Each platform call runs through the validation layer (GAQL for Google Ads; typed request builders for Meta and GA4). Nothing the agent fetches is raw-string injected; nothing leaks the credentials that authenticated the request.
3. Anomaly detection
The combined data set feeds the anomaly detector. Sample-size gates suppress single-day noise. Severity tiers (HIGH / CRITICAL) pick out what actually warrants attention.
4. Cross-platform correlation
The non-trivial step. The workflow cross-references:
- Paid non-brand spend vs organic ranking. If a paid campaign on a keyword cluster reduced spend yesterday while the organic position for the same cluster dropped today, that is a brand-visibility gap and gets flagged.
- Meta creative fatigue vs Google Ads volume. When Meta’s audience shows fatigue signals and Google Ads volume spikes, the likely explanation is demand being displaced to search — not a new demand signal. The workflow will suggest monitoring, not scaling.
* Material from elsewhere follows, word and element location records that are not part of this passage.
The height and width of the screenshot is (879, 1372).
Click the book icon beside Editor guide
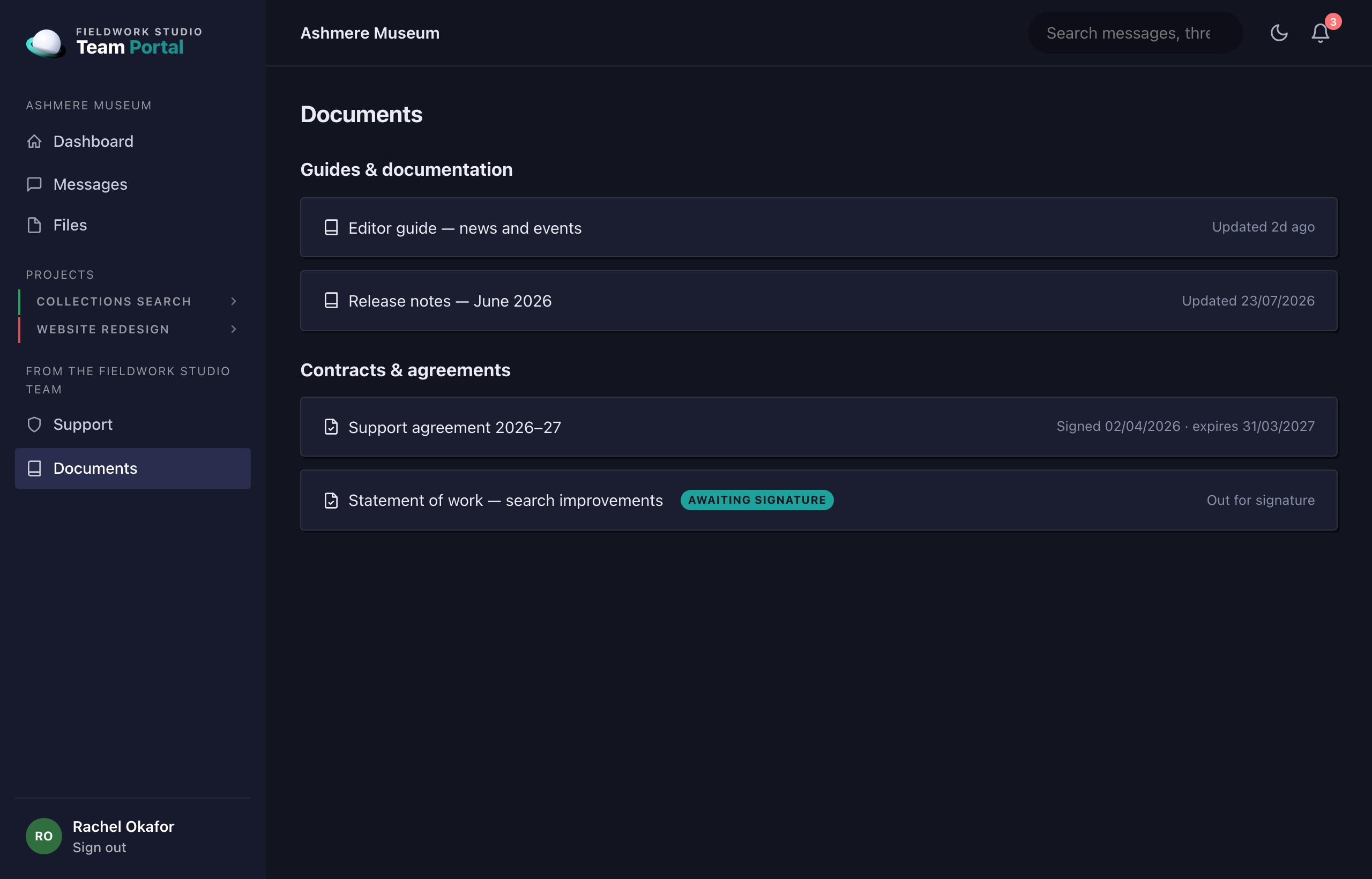click(331, 227)
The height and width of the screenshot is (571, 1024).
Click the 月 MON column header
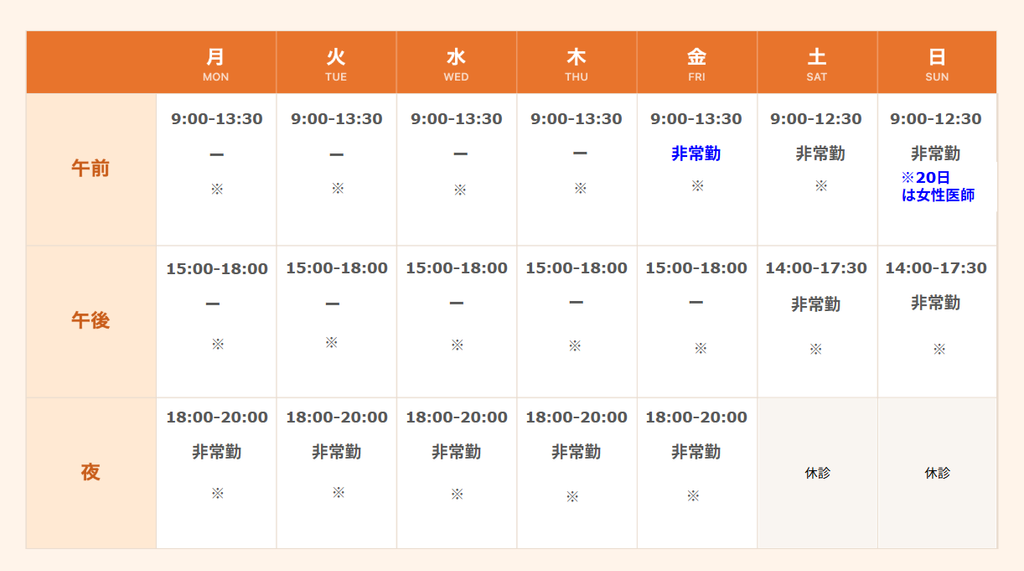[216, 63]
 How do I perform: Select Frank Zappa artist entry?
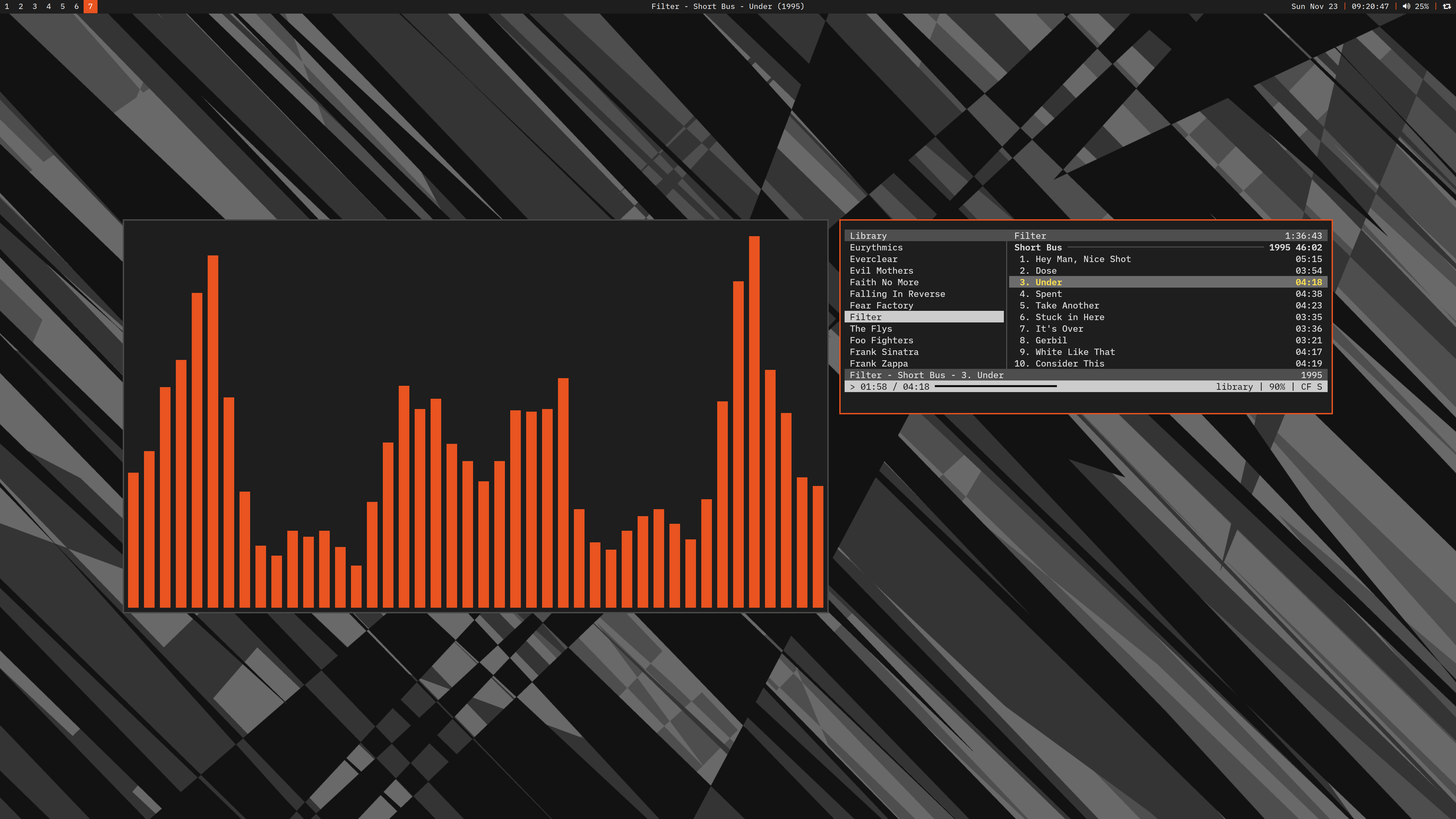(x=878, y=364)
- GA4 engagement anomalies vs platform-attributed conversions. A conversion count that looks normal in Google Ads but shows abnormal bounce / time-on-page in GA4 is a conversion-quality problem, not a conversion-quantity one. The workflow recommends investigating attribution before adjusting bids.
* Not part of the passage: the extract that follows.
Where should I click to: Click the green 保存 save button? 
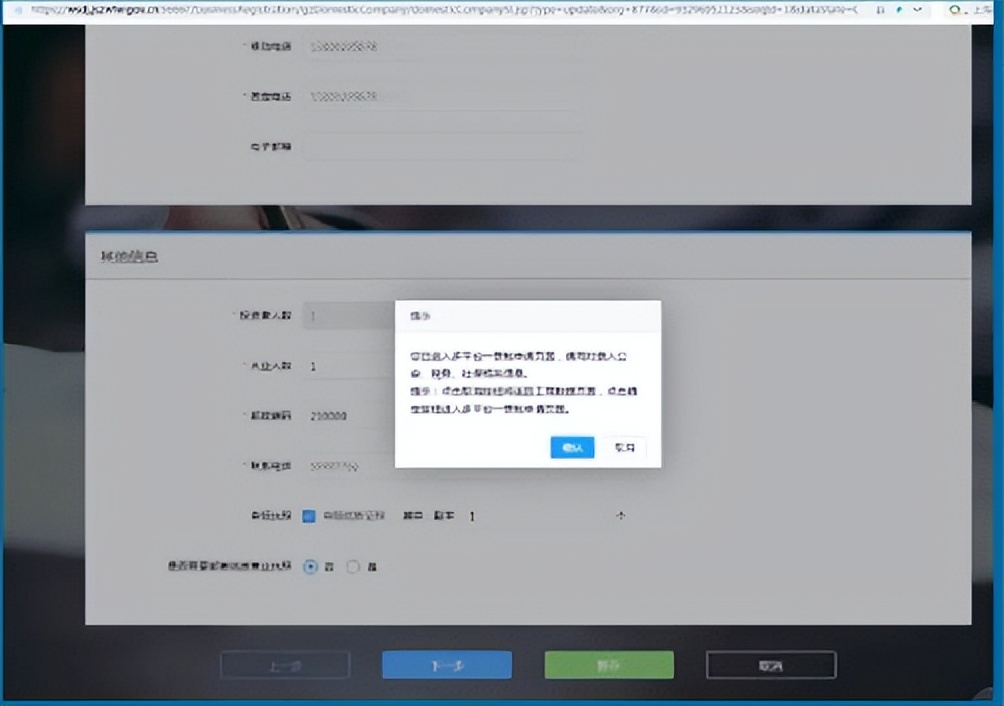(608, 664)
No single platform surfaces any of these correlations. Each is
specific to ad ops as a discipline; each is in the diagnostic knowledge
base that /daily-check consults.
5. Strategy-gated recommendations
For each flagged anomaly, the workflow checks the strategy. A CPA
spike on a campaign tagged as brand defense is weighted differently
from a CPA spike on a campaign tagged acquisition. The output is
not “here are 14 things that changed” — it is “here are 2 things the
strategy says you should act on; here are 5 things to monitor; here
is 1 thing the data is too thin to call either way.”
6. Report
A single text output to the agent’s chat. Optionally writes a
daily-check-YYYYMMDD.md to the account’s state directory for team
sharing.
Why this is different from a dashboard
A SaaS dashboard can, in principle, implement most of the above. Two reasons it generally does not:
- Dashboards optimize for displaying data. They do not optimize
for refusing to display low-signal data. The sample-size gate —
the thing that makes
/daily-checkactually signal rather than noise — is fundamentally incompatible with the “more widgets good” dashboard paradigm. - Dashboards do not know the strategy. They aggregate what the platform APIs return. Strategy is operator knowledge that lives outside the platform schema. A dashboard can add a “goals” section that the human has to read; mureo binds the strategy into the execution path of every decision.
/daily-check is not a better dashboard. It is a replacement for the
morning process that produced the dashboard.
Time comparison
| Step | Manual | /daily-check |
|---|---|---|
| Strategy bind | 0 (operator carries it in their head) | Automatic |
| Platform fetch × 4 | ~40 minutes | ~8 seconds, parallel |
| Anomaly detection | Visual scan; misses | Explicit |
| Cross-platform correlation | ~15 min if done; usually not | Automatic |
| Strategy-gated filter | Mental model | Explicit |
| Written report | ~5 minutes | Automatic |
Roughly a 50–60 minute process compressed into a single command. The value is not the time saved — it is that the cross-platform correlation step, the one that distinguishes competent ad ops from tool-operating, actually gets run every day instead of once a week when the operator has time.
That is the premise of the whole mureo framework: give a disciplined ad operator the workflow coverage that, manually, only the best of them run consistently.